● Supplied material
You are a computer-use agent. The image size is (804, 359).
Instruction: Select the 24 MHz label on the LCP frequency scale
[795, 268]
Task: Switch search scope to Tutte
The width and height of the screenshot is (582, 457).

* * *

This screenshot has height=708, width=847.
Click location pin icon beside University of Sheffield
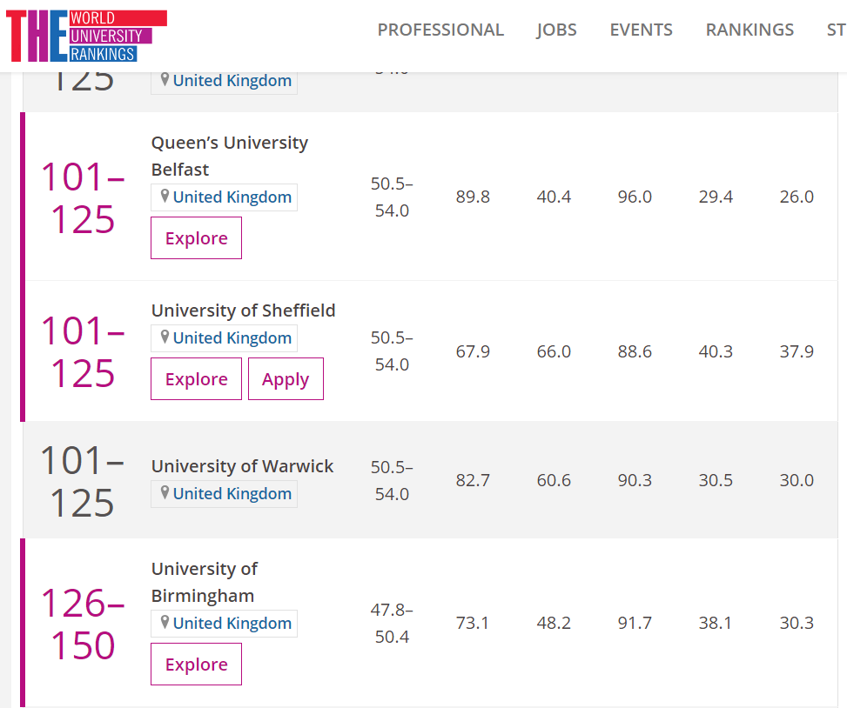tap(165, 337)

...

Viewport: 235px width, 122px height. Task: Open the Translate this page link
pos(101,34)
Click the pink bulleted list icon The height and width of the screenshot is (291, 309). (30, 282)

● Task item
Write out exactly the lines above between the line with "You are a computer-use" and the line with "The width and", inclusive, and nothing beyond them.

● Response to the task
You are a computer-use agent. The image size is (804, 359).
Instruction: Select the 24 MHz label on the LCP frequency scale
[795, 268]
Task: Switch search scope to Tutte
The width and height of the screenshot is (582, 457).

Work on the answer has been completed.